Given the following linear transformation $$ L: \mathbb{R}^4 \rightarrow \mathbb{R}^4 : (x,y,z,w) \mapsto (2x,2y-w,-2x+4y-2w,5z+5w)$$ Find a basis $\alpha$ and a basis $\beta$, both in $\mathbb{R}^4$, such that $$L_\alpha^\beta =\begin{pmatrix} 1 & 0 & 0 & 0 \\ 0 & 0 & 0 & 0 \\0 & 0 & 1 & 0 \\ 0 & 0 & 0 & 1 \\ \end{pmatrix} $$ where $L_\alpha^\beta$ is the matrix representation of L with respect to bases $\alpha$ and $\beta$.

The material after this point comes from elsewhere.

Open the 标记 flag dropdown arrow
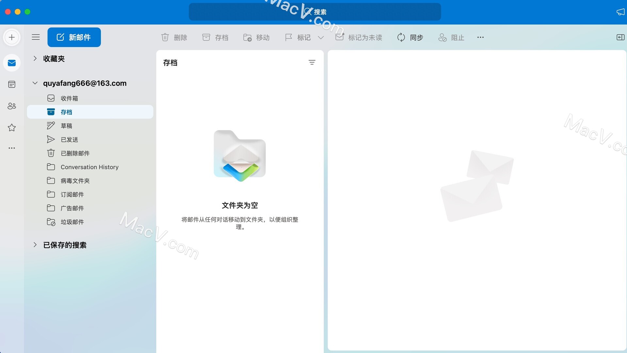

I'm not really sure how to begin with this problem. If we take a random vector $(a,b,c,d)$ in $\mathbb{R^4}$ and multiply with $L_\alpha^\beta$ , we get the following : $$L_\alpha^\beta \cdot \begin{pmatrix} a \\ b \\ c \\ d \end{pmatrix} = (a, 0, c, d) ,$$
which means that all vectors in the basis $\beta$ will be of that form. Is that even possible? How can I express a vector $(0,1,0,0) \in \mathbb{R^4}$ with respect to that basis? Am I completely misunderstanding something?
Can someone point me in the right direction?
Thank you.
EDIT: I think I've found $v_2 = (0,\frac{1}{2},-1,1)$ but I'm still no further. I hope edit might bump the post and someone will be able to help me.